RECORDS FOR THIS TASK:
____________
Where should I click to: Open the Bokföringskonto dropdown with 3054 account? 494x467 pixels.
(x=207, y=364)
____________
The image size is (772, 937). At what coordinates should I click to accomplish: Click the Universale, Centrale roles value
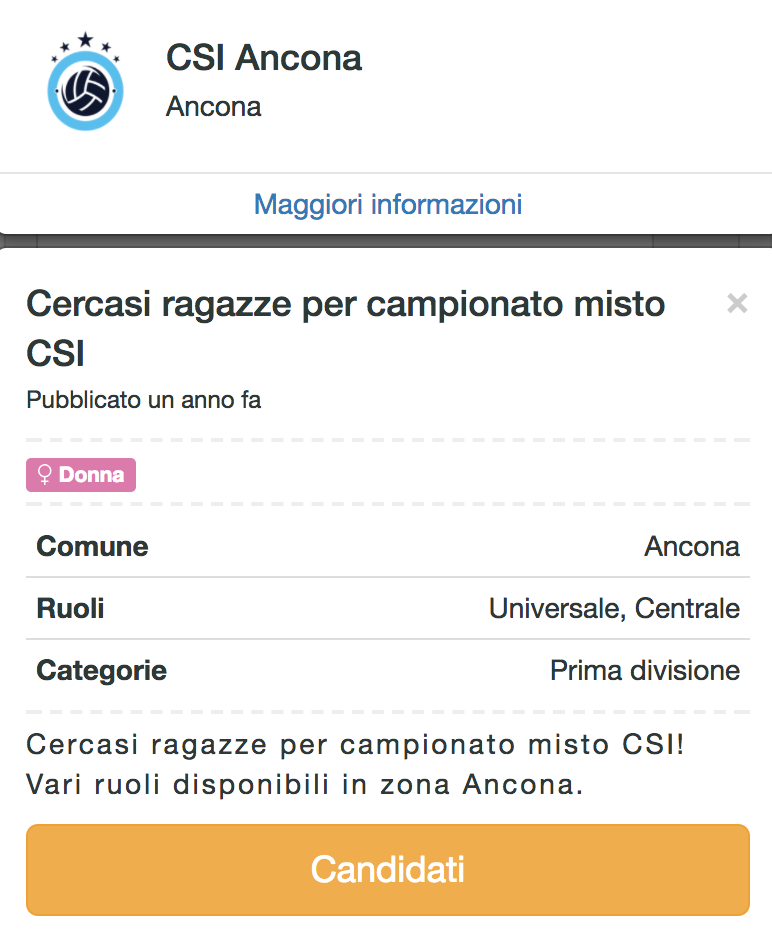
____________
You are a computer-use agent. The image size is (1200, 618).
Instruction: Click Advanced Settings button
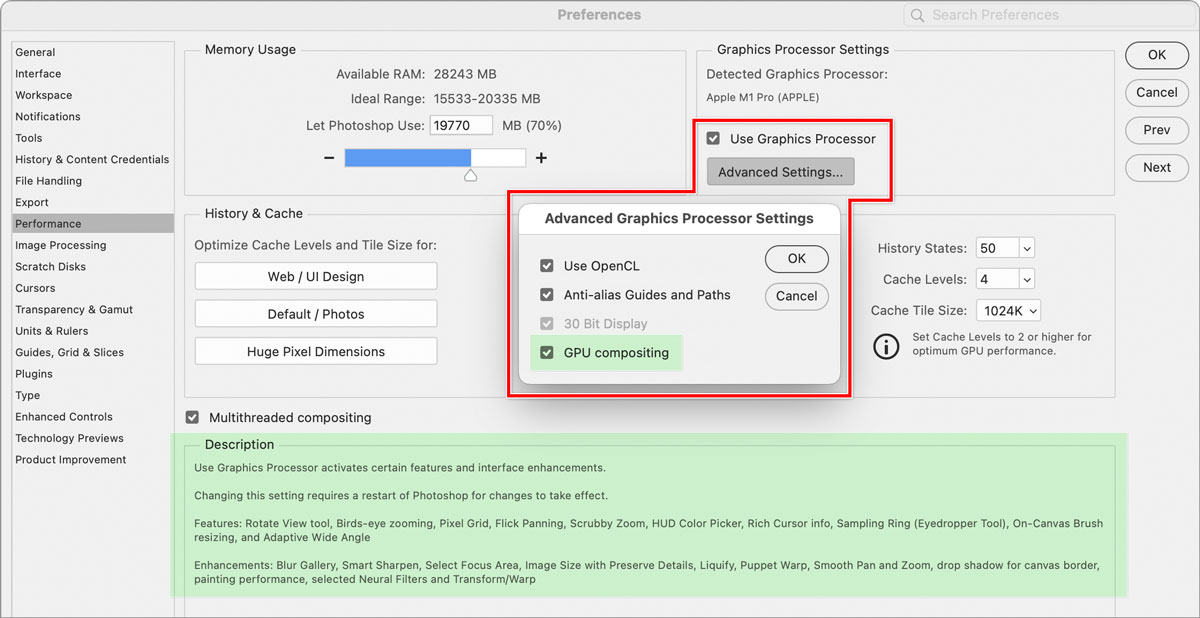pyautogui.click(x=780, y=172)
____________
PROMPT: Every line in the listing that holds the string "image" should be copied out.

ANSWER TO THE PROBLEM:
The image size is (772, 937). At what coordinates should I click to accomplish: Click the Universale, Centrale roles value
You are a computer-use agent. The image size is (1200, 618).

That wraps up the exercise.